Публикация Френа вызвала большой резонанс русской общественности по поводу достоверного свидетельства существования докириллов-ской письменности славян в X веке, ибо Эль Недим не просто описывал ее существование на словах, но и прилагал образец начертания русских знаков. Тем самым вместо многочисленных предположений был предъявлен подлинный документ, современный самой письменной системе. Однако эта вновь обнаруженная древняя система славянского письма тут же ставила массу новых вопросов, и прежде всего в плане своего происхождения.

Мнение о данном письме других исследователей. К сожалению, кроме Финна Магнусена реальных попыток прочитать это письмо по свежим следам никто не сделал. Правда, Тадеуш Воланский в 1845 году, узнав о существовании данного образца надписи древних руссов, заявил адресату своего письма: «Я нахожу в нем значительное сходство с письмом африканских сараиинов, алфавит которого, взятый из Анастазия Кирхера «Pródromo coptico» с. 199, Вам прилагаю» (Воланский 1845, с. 7). Как известно, сарацинами называли до прошлого века арабов, так что речь идет об одной из разновидностей арабской графики. Тем самым опять, как и у Х.М. Френа, речь шла о моделировании русского письма семитскими знаками.

Из других исследователей лишь гораздо позже Д.И. Прозоровский вообще счел письмо пиктографическим или символическим (Прозоровский 1888, с.64), и то же самое, но несколько по-другому утверждал

В.И. Таланкин (Таланкин 1914, с. 447). Всех этих исследователей можно было бы отнести к категории авторов гипотез о характере новой письменности, но не собственно к дешифровщикам. Кроме того, сейчас, по прошествии некоторого времени, совершенно ясно, что они ошибались: перед нами была именно письменность, а не система условных знаков; эта письменность не имела отношения к карпатским начертаниям; она не пришла к нам ни с Карпат, ни из Синая. Тем не менее, все они как-то отреагировали на сообщение Френа; они как раз и явились тем «общественным мнением», которое способствовало появлению дешифровщиков.
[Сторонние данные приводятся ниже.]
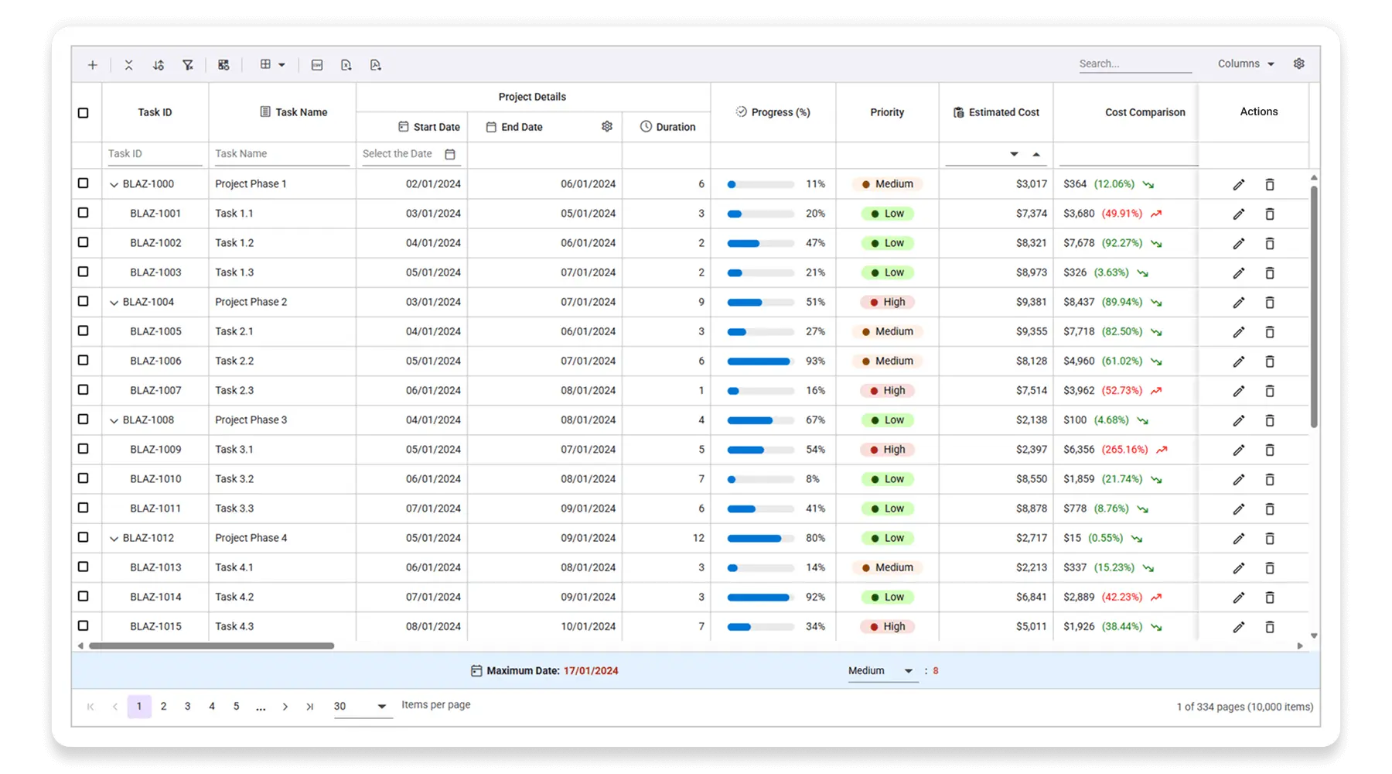Click the clear filter icon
Впрочем, какое-то время было неплохо и без дешифровок; искомое письмо найдено; оно отличается от кириллицы, глаголицы и «славянских рун» и имеет некоторые черты сходства с синайским или сарацинским, то есть с восточным, семитским; чего же большего можно еще желать? Более всего обнаруженная Френом надпись эль Недима походила на скандинавские руны.

Первый дешифровщик славянского письма - Финн Магнусен.

Правда, вначале Андреас Иоханн Шёгрен в данном образце русского письма руны не узрел (Sjögren 1848). Однако он переменил свое мнение, когда познакомился с монографией датского исследователя, государственного советника и профессора Финна Магнусена, изданной в 1841 году в Копенгагене (Magnusen 1841): «Хотя догадка лежит близко, - о том, что здесь применен рунический шрифт, - однако я сам в то время, когда мне было прислано сочинение фон Френа (1835 г.), в предложенном образце текста не смог найти родства с руническими знаками, в чем мою правоту теперь подтвердил господин Финн Магнусен (Magnusen 1841, с.25). Напротив, господин фон Френ сам открыл и доказал сходство этого русского шрифта с так называемым синайским письмом; сходство, которое со своей стороны подтвердил и господин Магнусен, который в 1835 г. привлек привезенные от Грея и исследованные лордом Прудо копии с синайских надписей, и нашел, что при этом 24 знака оказались совершенно сходными со скандинавско-англосаксонскими видами рун. Однако он, пожалуй, не смог бы сказать, соответствуют ли они друг другу по значению, или нет. В этой связи он далее замечает, что, как уже показал О.Г Тюхсен, имеется существенное совпадение многих букв между синайскими надписями и сибирскими. Он, Магнусен, с другой стороны, находит как в тех, так и в других большое сходство с нордическими рунами, которое признал также и Клапрот в отношении надписей южной Сибири. Изо всех этих проведенных до сего дня исследований можно было уже ожидать, что также и этот якобы русский шрифт арабов в своей основе является руническим» (Sjögren 1848, с. 84-85). Таким образом, рунический характер надписи эль Недима, не признаваемый «в лоб», при прямом сопоставлении с германскими рунами, постепенно стал признаваться после прохождения цепочки: надпись эль Недима-синайское письмо-руны Сибири-германские руны. В результате Финн Магнусен смог прочитать надпись эль Недима, рис. 111-1.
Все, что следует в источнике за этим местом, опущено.